Pope Francis performs Mass on Sept. 20, 2015 in Revolution Square in Havana, Cuba.
Carl Court—Getty Images
By Dolly Mascareñas
September 20, 2015

Pope Francis’ mass attracted the faithful and the non-religious alike to Havana’s Plaza de la Revolución Sunday.

The previous visits of Pope John Paul II and Pope Benedict had not interested Salvador, a 47-year-old engineer from Viñales, about an hour and a half away. But his devout mother, who is 79, said she would not miss this pope even if it meant she had to walk to Havana, so Salvador agreed to accompany her.

At first, he was concerned about how the heat and the humidity would affect his mother. Fortunately, a friend was able to get her a chair to sit in during the mass. Afterward he said it had been worth it.

“I have never seen her so happy and smiling,” Salvador said. “She did not complain once and believe me—this is a first!”

Read More: Pope Francis Focuses on the Individual in Cuban Mass

Salvador’s mother was not the only one for whom attending the mass was tantamount to a pilgrimage.

Ivysita, 15, said there are not many Catholics at her school and religion is rarely discussed, so the mass was a rare event. She came with a group from her church in Western Havana, all of whom were jumping and shouting for the pope’s attention.

“Me and my friends we are happy, we could not see him very well but we shouted so he would notice us,” she said. “I am sure he did look at us and he heard us. We were screaming at the top of our lungs.”

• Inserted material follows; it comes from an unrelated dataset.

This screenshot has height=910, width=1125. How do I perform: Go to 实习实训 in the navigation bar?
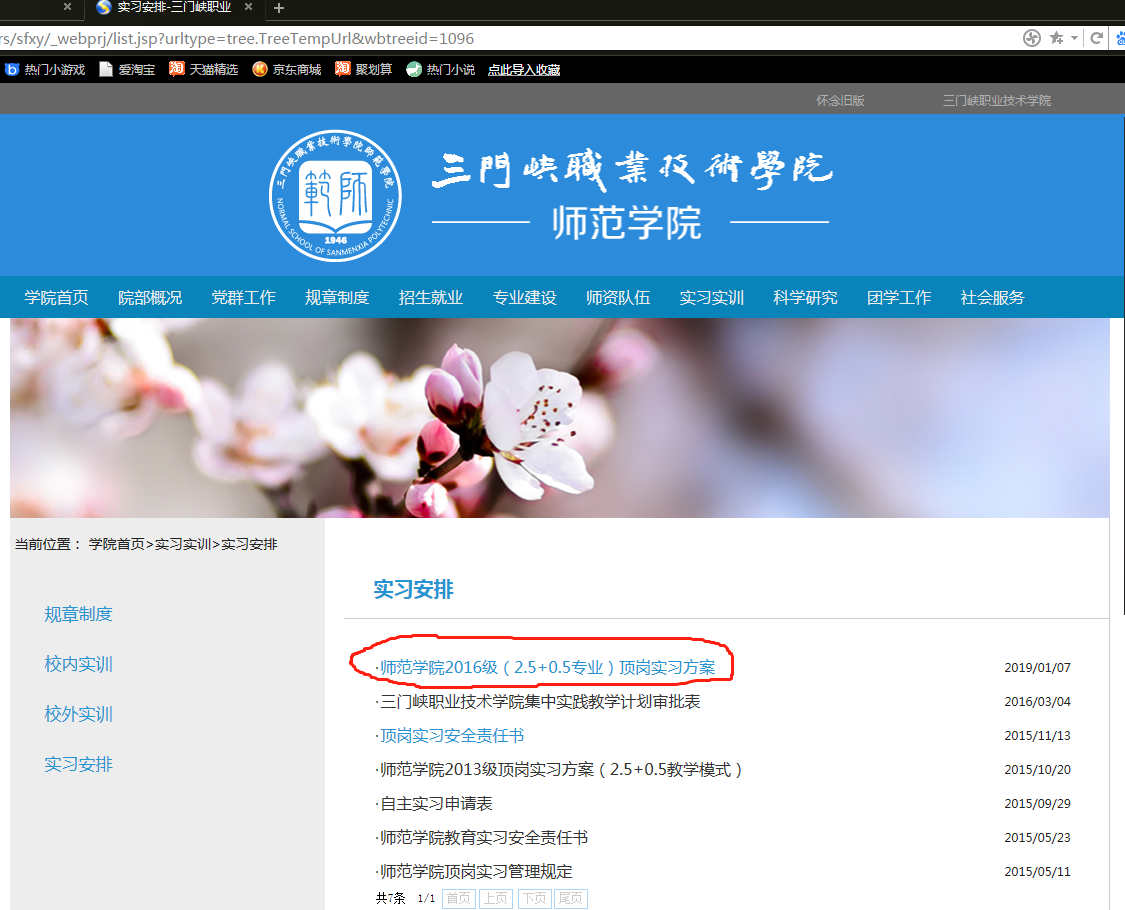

Sister Maria Rosa, who is in her mid 30s, came with a group of nuns from the nearby area of El Rincon, on the outskirts of Havana. She thought that Pope Francis’ visit would help revitalize the Catholic church in a country with a nominally atheist government system.

“The Pope is a wonderful man, so sensitive,” she said. “He is humble he is not showy, and he will invigorate our church. I am sure he has more surprises for the world to come.”

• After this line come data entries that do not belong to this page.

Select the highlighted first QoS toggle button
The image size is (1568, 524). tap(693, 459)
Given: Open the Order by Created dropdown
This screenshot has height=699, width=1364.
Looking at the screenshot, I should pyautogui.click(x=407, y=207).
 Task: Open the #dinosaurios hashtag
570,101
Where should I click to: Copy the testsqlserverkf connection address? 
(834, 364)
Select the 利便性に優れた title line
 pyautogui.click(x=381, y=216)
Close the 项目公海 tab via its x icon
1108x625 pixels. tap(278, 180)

Read More: Cubans Ready to Meet a Different Kind of Pope

For others, however, the pope’s visit was more important for secular reasons, such as the signs of improved economic relations with the United States.

Igor, 37, who lives in Mariel, came to the mass at the insistence of his wife. He was underwhelmed since they were not able to get very close to the pope, though he found Francis “respectful” toward the country and its president, Raúl Castro.

But he was far more interested in what the visit showed about Cuba’s place in the world.

“Cuba is very much in the news,” he said. “The Pope’s visit helps us. If the (U.S. trade) embargo was lifted we could be so much more.”